_REQUEST_
Reproduce the listing below without any changes, starting at its first line and stopping after the line that contains "Viewport: 1776px width, 999px". Include both of those lines.

[Dataset entries]

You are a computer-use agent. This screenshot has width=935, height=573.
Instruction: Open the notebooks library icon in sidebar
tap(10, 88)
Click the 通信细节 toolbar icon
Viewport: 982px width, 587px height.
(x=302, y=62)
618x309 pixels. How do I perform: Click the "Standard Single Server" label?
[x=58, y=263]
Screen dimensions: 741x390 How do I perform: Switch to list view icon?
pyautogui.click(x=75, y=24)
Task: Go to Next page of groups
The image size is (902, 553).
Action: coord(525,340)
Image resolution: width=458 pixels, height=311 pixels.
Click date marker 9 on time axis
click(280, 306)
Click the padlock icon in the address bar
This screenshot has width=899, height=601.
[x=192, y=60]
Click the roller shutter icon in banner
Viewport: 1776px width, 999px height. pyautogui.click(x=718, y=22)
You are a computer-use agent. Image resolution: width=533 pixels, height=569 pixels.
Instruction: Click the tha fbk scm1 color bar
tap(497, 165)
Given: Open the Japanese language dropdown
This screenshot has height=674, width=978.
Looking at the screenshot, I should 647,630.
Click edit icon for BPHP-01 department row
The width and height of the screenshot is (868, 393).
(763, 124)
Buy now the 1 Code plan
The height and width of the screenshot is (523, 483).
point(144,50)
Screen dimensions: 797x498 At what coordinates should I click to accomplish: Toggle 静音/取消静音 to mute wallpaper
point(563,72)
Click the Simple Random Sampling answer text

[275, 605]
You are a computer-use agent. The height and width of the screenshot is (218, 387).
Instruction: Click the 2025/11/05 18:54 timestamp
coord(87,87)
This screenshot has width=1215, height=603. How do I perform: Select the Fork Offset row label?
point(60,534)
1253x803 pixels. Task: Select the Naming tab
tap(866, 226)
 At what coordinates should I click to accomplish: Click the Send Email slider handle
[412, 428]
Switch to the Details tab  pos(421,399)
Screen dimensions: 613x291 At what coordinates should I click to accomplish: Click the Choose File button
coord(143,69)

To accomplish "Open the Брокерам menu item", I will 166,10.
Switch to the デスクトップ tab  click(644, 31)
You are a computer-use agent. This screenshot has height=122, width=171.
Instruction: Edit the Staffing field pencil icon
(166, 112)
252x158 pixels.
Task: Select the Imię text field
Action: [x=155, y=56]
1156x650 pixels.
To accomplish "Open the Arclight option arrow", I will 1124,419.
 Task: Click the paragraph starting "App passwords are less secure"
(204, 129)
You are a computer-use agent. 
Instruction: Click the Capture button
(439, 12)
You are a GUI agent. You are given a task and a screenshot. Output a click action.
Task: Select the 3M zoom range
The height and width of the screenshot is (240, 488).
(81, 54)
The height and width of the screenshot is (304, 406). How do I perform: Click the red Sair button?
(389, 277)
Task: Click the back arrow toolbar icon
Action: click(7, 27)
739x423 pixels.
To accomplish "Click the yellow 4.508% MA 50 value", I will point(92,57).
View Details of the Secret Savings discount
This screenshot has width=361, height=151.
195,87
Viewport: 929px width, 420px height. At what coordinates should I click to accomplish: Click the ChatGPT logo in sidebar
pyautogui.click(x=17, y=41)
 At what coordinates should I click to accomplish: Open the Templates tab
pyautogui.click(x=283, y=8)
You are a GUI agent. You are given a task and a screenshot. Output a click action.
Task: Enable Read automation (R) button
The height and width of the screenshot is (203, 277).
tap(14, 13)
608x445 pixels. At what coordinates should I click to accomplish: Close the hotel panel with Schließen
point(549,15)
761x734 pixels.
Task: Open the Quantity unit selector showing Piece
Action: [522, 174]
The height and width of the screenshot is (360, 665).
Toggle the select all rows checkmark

_THE SOLUTION_
You are a computer-use agent. This screenshot has width=935, height=573.
Instruction: Open the notebooks library icon in sidebar
tap(10, 88)
Click the 通信细节 toolbar icon
Viewport: 982px width, 587px height.
(x=302, y=62)
618x309 pixels. How do I perform: Click the "Standard Single Server" label?
[x=58, y=263]
Screen dimensions: 741x390 How do I perform: Switch to list view icon?
pyautogui.click(x=75, y=24)
Task: Go to Next page of groups
The image size is (902, 553).
Action: coord(525,340)
Image resolution: width=458 pixels, height=311 pixels.
Click date marker 9 on time axis
click(280, 306)
Click the padlock icon in the address bar
This screenshot has width=899, height=601.
[x=192, y=60]
Click the roller shutter icon in banner
Viewport: 1776px width, 999px height. pyautogui.click(x=718, y=22)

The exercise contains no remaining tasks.